» Aim of the task: Below are records; copy exactly the line containing "Select the Scrum template" and every line after it, through the last.

++++ Available data

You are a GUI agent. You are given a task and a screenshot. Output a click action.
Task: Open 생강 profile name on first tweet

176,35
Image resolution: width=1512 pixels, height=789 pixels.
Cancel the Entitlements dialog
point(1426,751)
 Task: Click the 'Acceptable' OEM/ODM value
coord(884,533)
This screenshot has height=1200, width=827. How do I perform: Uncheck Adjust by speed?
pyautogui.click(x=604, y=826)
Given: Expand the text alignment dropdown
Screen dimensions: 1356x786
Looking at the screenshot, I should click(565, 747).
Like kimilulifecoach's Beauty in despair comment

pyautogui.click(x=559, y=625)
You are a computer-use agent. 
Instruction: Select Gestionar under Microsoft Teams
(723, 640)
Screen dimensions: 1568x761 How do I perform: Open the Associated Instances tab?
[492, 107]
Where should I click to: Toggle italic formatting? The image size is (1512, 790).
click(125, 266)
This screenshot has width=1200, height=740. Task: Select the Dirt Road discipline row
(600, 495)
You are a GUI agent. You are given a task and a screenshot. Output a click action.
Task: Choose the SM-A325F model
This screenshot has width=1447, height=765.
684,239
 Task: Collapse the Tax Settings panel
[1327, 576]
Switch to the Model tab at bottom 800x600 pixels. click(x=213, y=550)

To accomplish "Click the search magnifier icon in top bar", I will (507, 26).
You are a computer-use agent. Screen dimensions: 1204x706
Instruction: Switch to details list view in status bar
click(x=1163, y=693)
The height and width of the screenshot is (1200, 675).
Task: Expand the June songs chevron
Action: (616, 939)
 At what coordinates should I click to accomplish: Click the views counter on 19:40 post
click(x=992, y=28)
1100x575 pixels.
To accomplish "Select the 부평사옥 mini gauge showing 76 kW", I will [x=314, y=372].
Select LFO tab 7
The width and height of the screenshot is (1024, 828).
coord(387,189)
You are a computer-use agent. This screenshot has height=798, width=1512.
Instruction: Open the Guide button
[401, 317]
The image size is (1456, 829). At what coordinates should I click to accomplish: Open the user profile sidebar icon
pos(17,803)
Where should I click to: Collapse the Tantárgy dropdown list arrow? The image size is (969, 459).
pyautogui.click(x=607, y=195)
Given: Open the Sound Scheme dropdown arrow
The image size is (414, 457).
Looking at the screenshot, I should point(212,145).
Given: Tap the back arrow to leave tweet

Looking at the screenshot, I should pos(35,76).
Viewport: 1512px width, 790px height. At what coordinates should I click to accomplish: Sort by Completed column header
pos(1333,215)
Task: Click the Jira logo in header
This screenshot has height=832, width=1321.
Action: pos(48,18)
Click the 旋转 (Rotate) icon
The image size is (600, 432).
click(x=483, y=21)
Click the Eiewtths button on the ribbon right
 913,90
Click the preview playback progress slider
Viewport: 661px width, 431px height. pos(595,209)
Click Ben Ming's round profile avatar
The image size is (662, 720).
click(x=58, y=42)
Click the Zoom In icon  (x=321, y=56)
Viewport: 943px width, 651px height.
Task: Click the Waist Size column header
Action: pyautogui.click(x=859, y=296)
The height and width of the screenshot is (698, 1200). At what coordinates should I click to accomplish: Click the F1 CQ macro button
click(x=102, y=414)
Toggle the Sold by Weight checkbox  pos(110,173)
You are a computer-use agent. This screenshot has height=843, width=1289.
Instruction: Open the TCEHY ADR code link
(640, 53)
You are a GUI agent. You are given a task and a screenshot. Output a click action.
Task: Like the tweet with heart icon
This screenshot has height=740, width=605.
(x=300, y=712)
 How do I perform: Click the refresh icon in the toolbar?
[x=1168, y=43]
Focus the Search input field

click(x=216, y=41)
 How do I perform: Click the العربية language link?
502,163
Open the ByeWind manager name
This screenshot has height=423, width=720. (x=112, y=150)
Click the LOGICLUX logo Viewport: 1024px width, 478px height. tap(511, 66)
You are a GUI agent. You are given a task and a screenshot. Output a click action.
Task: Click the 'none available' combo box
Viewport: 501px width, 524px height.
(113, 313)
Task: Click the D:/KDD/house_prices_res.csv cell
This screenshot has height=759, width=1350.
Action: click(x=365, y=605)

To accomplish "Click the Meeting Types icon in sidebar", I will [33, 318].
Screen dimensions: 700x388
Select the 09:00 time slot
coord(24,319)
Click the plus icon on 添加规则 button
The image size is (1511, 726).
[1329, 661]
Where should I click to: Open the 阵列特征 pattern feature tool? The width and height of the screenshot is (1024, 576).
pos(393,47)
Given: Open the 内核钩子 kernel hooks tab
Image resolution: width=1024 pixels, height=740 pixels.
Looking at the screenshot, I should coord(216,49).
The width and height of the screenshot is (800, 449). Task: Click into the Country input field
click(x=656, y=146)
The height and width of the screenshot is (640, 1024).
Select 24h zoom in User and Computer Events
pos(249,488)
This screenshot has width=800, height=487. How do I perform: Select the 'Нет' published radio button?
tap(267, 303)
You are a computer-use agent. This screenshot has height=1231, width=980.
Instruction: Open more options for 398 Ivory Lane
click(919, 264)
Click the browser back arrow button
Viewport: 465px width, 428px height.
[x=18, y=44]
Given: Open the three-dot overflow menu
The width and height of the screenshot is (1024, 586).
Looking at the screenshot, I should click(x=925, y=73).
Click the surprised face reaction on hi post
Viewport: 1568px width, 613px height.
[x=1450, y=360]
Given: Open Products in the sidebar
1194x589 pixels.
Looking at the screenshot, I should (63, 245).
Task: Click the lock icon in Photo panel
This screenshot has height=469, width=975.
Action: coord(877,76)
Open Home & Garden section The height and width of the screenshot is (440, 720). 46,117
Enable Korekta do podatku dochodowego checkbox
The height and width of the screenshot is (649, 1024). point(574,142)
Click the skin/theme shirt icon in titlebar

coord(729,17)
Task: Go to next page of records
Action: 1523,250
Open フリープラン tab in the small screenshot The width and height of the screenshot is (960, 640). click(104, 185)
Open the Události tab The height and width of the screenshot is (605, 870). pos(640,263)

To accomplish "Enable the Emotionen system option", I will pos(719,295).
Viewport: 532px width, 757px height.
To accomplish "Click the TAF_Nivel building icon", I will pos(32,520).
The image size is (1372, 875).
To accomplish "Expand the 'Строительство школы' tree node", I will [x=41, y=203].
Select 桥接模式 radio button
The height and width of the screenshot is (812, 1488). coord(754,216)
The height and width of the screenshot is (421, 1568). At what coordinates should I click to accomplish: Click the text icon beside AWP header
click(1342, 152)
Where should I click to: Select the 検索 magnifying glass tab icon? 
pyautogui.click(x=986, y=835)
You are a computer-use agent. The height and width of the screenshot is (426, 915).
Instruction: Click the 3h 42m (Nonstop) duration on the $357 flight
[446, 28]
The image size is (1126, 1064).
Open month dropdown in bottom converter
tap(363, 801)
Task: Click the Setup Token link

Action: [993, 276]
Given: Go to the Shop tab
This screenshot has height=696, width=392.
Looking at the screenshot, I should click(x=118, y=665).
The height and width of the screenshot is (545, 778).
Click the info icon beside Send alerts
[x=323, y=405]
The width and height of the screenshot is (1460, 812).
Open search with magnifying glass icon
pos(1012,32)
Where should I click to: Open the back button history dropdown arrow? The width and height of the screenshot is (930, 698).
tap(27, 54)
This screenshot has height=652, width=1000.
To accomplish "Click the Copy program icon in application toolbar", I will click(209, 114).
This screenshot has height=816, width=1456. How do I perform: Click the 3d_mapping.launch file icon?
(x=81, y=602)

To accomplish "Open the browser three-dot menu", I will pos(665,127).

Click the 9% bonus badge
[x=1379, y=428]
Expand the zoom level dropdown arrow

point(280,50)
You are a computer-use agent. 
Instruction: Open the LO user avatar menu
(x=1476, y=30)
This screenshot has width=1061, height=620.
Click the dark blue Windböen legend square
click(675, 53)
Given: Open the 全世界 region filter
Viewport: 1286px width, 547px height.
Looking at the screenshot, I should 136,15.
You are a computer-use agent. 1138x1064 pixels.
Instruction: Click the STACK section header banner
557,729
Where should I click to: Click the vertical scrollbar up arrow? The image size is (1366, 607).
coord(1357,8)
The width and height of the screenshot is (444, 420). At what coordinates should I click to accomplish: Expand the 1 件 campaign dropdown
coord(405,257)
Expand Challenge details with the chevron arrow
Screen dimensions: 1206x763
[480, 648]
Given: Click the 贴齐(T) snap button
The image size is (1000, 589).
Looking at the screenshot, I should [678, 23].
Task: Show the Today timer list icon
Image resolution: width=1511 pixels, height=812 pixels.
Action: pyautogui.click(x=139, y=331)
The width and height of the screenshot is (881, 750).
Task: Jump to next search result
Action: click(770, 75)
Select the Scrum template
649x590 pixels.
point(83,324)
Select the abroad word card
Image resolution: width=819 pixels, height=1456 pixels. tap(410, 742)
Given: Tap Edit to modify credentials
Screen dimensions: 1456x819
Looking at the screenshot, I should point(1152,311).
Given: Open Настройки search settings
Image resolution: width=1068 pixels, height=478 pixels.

++++++++

» Answer section:
Select the Scrum template
649x590 pixels.
point(83,324)
Select the abroad word card
Image resolution: width=819 pixels, height=1456 pixels. tap(410, 742)
Given: Tap Edit to modify credentials
Screen dimensions: 1456x819
Looking at the screenshot, I should point(1152,311).
Given: Open Настройки search settings
Image resolution: width=1068 pixels, height=478 pixels.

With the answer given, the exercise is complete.